Lawar is made by mixing chopped meat with various green vegetables and grated coconut. As for the meat, the choices are beef, chicken, duck, pork, turtle or a combination of those. Balinese know two types of lawar: red and white. The red gets its colour from animal blood added to the mixture, which adds a certain savoury flavour. White lawar, on the other hand, doesn’t contain blood and often substitutes meat with jackfruit.
Bubur mengguh is a kind of porridge that originated in Buleleng. This savoury dish is an important meal for Balinese people as it’s one of the compulsory treats served at traditional festivals or ceremonies. The porridge is topped with a liquid mixture made from spices, shredded chicken, roasted peanuts and celery. Often, bubur mengguh is served with urab, a vegetable salad with coconut dressing. Warm, freshly cooked bubur mengguh is perfect for breakfast.
Although it comes in small portions, nasi jinggo is a big part of local daily life. Consisting of rice, vegetables and a side dish and condiment wrapped together inside a banana leaf, nasi jinggo is an affordable food. Usually, the side dish options are shredded chicken, egg or noodles. You can buy nasi jinggo from motorcycles parked on the side of main streets.
Nasi tepeng is the local cuisine of Gianyar. Its texture is somewhere between rice and porridge. The soft, mushy grain is enjoyed with a special mixture of spices and herbs, which gives a strong flavour, along with fried chicken, egg, jackfruit, beans and eggplant. In Gianyar, nasi tepeng is a common breakfast; smelling that enticing aroma in the morning is a treat in itself.
Urab (also known as urap) is a traditional vegetable salad with coconut dressing. It has a wide array of steamed or raw vegetables, including green beans, cabbage, bean sprouts, spinach and cassava leaves. You can enjoy urab on its own or as a side dish, rich in both flavour and nutrients.
Tum consists of minced chicken or beef, put together with mashed spices and herbs such as garlic, shallots, chillis, bay leaves, gingers, lemongrass and more. Everything is arranged compactly in a banana leaf, making it convenient to eat as a main course or snack on the go.
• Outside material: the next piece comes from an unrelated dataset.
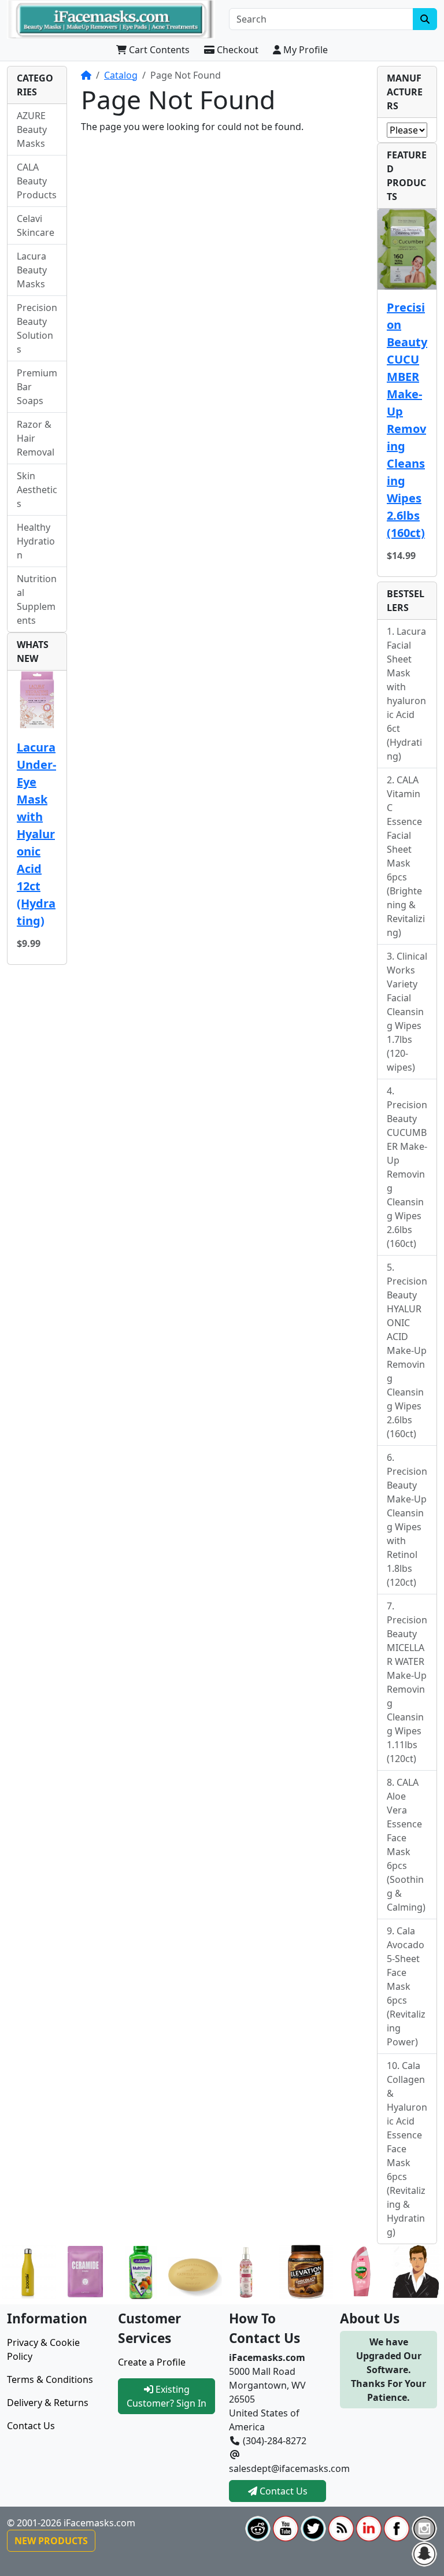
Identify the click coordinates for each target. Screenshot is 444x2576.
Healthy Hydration (36, 541)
This tasty Balinese hot sauce has made its way to restaurants and households all over Indonesia. Each culture has a unique take on the chilli-based condiment, but sambal matah is loved for its fresh sensation. Shallots, garlic and chillis are chopped or blended, giving it a delightful texture. The secret is the touch of lime leaves and lemongrass. Sambal matah can enhance the flavour of a simple fried chicken, pork or egg dish.